As you can see “The Stick” can be instrumental in reducing muscle soreness.

To read the full article from Elizabeth Quinn click here.

Using The Stick in Cold Weather

1 Jan

Since I live in an area in Alberta, Canada where there has been a substantial amount of snowfall and cold weather this year, I decided to experiment a little with The Stick as a warm-up and cool-down tool in cold weather.  Here are some relevant Stick tips.

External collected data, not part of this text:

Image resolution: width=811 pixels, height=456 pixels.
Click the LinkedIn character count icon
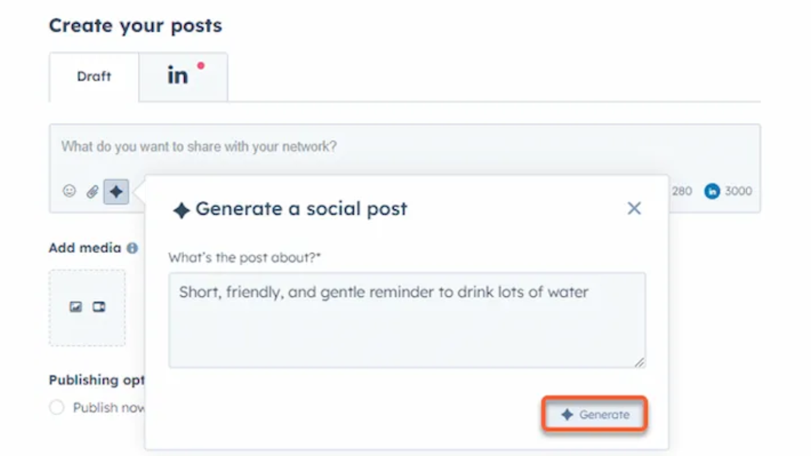pyautogui.click(x=712, y=191)
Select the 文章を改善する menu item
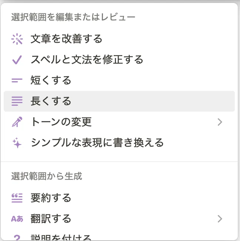This screenshot has width=240, height=241. 119,39
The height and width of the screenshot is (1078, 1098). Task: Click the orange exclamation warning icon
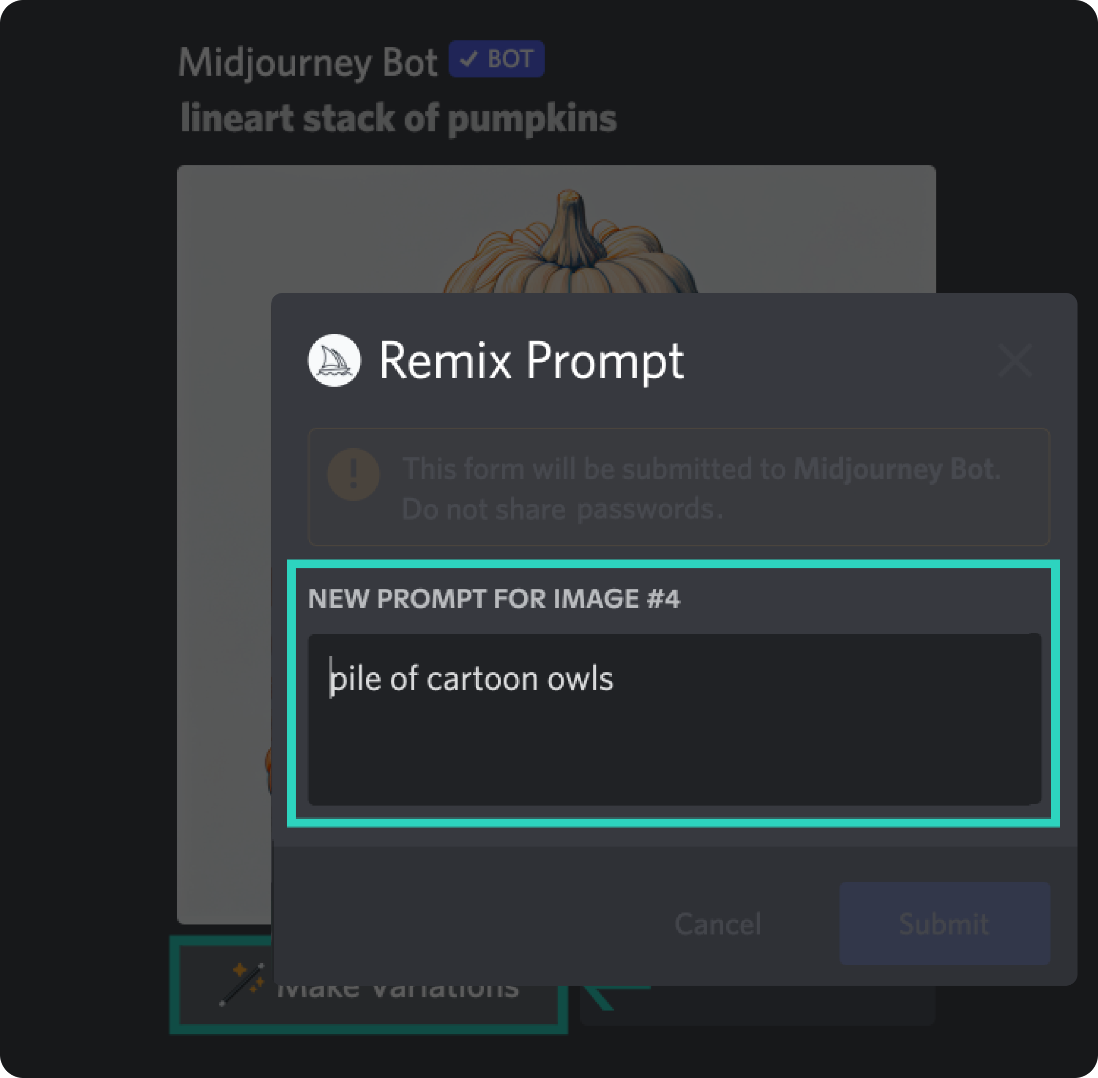coord(353,474)
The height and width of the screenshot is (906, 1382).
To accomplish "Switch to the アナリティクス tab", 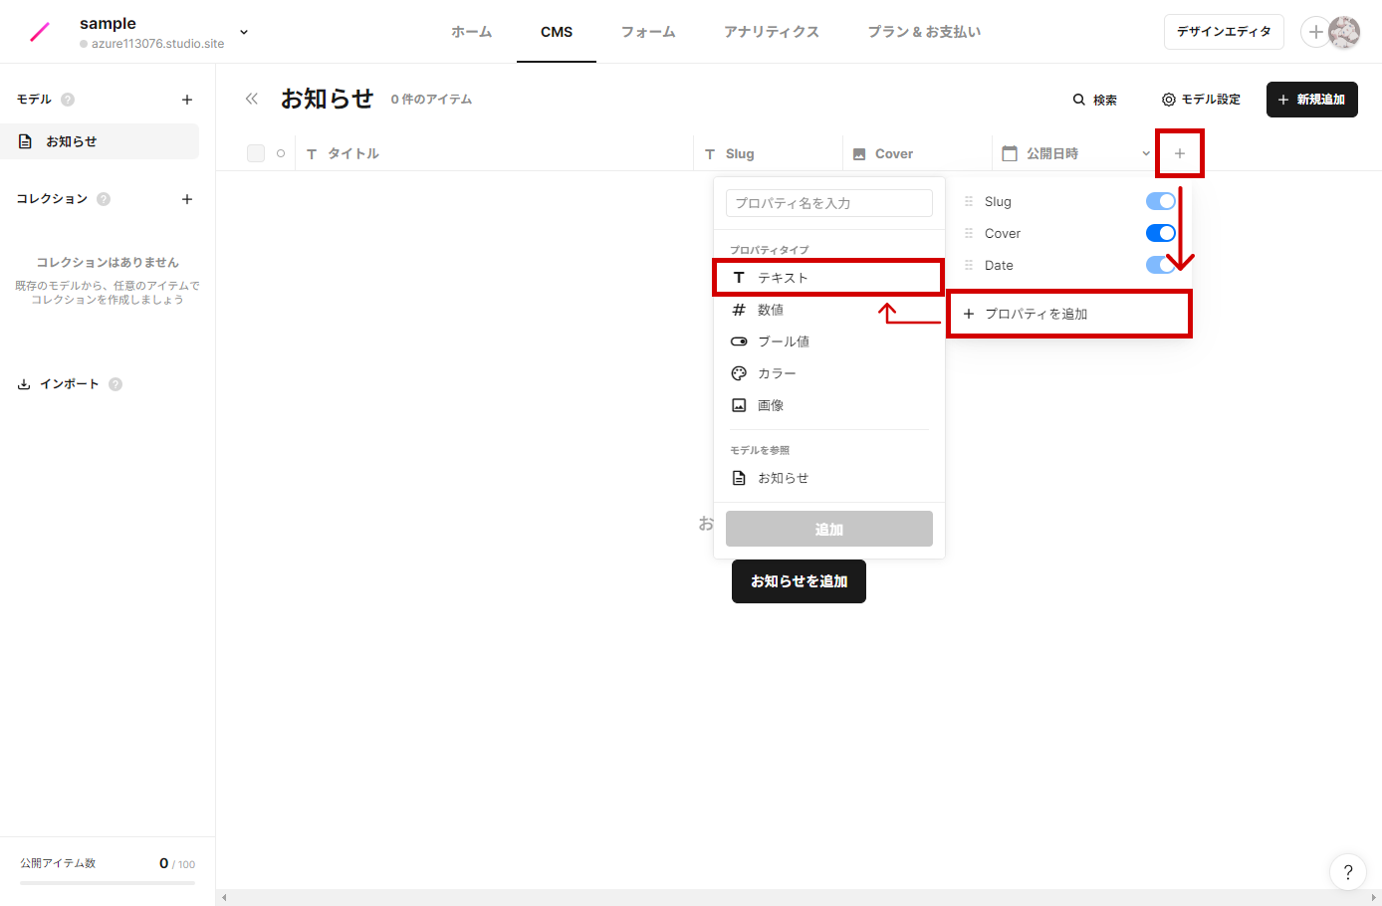I will 772,32.
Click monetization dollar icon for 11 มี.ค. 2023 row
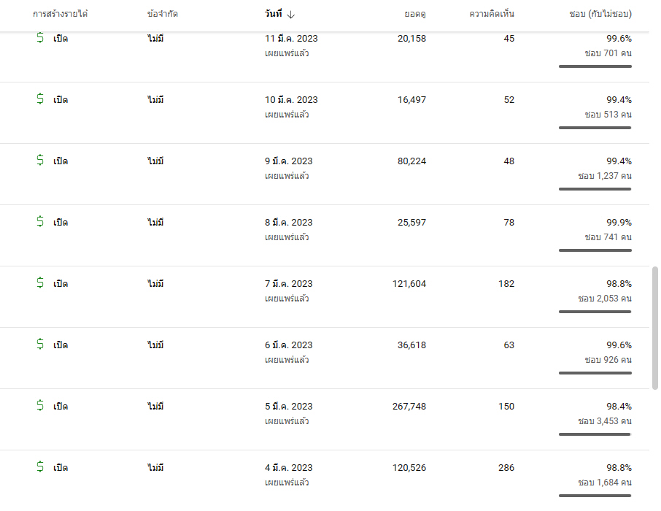 (40, 37)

Here is what we know already about The Stick as a warm-up/cool-down tool:

  • A typical warm-up for healthy muscle tissue is about 20 progressively deeper passes over each muscle group (about 30 seconds per area).
  • By warming up muscles for exercise, the muscles are becoming stimulated and ready to perform by increasing the blood flow to that muscle group.
  • A typical cool-down for healthy muscle tissue is about 20 progressively deeper passes over each muscle group (about 30 seconds per area).
  • By cooling down muscles after exercise, muscles are permitted to slowly return to their resting state and blood pooling will be reduced.  Soreness and stiffness can be diminished with a proper cool-down, leading to  increased recovery for the next time training takes place.  Never mind allowing your heart to recover.

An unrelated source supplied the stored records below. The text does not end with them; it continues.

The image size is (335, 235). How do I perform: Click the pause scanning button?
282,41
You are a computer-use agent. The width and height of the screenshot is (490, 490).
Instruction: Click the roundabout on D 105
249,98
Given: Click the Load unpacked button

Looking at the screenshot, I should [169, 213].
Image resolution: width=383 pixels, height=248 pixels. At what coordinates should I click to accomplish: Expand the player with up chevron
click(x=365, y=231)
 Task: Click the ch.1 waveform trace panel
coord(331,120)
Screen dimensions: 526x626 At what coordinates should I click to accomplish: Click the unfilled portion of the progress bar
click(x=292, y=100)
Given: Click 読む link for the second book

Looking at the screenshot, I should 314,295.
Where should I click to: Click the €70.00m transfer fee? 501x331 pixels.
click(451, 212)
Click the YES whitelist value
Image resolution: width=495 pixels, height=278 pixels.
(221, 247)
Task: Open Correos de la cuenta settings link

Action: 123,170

Here is what I have been doing:

  1. Rolling over my legs (one leg @ a time) in my house, starting with quads, then hamstrings, then calves.
  2. Switching legs
  3. Lower back/Upper Back
  4. A little on the arms.
  5. Going out for a run in the cold/snow.
  6. Light stretching on thet front step of my house.
  7. Repeating steps 1-4 in my house.
  8. Stretching my lower back with the Posture Curve!

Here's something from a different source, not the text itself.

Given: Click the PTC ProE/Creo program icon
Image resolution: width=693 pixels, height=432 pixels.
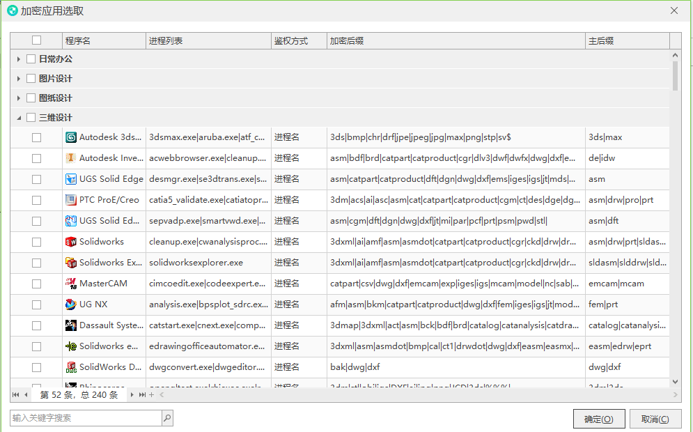Looking at the screenshot, I should click(70, 200).
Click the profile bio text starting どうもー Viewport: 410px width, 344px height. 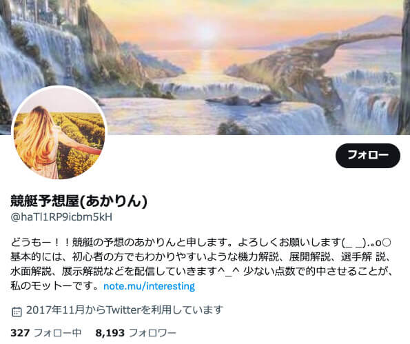[201, 264]
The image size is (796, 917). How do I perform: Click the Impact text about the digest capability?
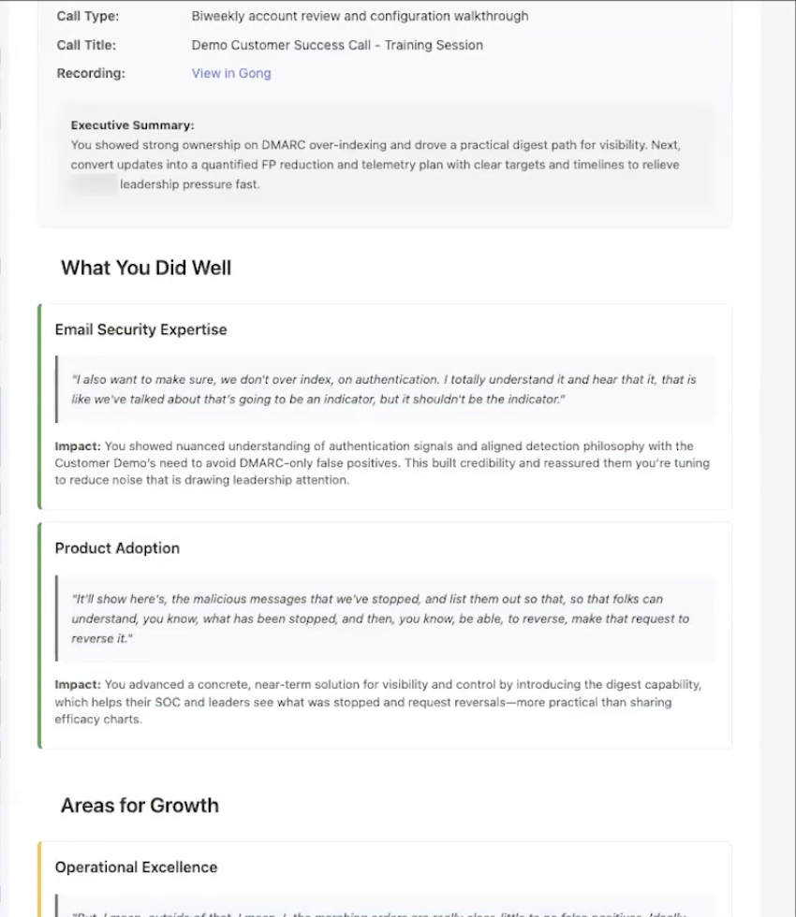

My findings have been very impressive.  I feel fantastic!  Due to the fact that I warm-up with The Stick, my muscles are prepared for exercise without expending energy.  This is a real benefit since the cold and snow already zap a lot of energy to begin with.  I can start my run right away without spending extra time outside “warming-up”.  My muscles are primed and ready to go.

You may notice that when you do exercise outside that your muscles due become stiff and cold even though you are exercising.  This is really apparent when your done your workout.  Typically your legs are a little cold and stiff.  This is where The Stick is even more impressive.  By rolling over your muscles, you actually are speeding up circulation by bringing blood flow to the area you are rolling.  Your legs actually warm-up a little at the same time you are flushing out the lactic acid that has built up from your training session.

Needless to say, The Stick is amazing!!

P.S.- My wife, who is the real runner, loves using The Stick too!!

P.S.S – These same results will work for your pets and horses!!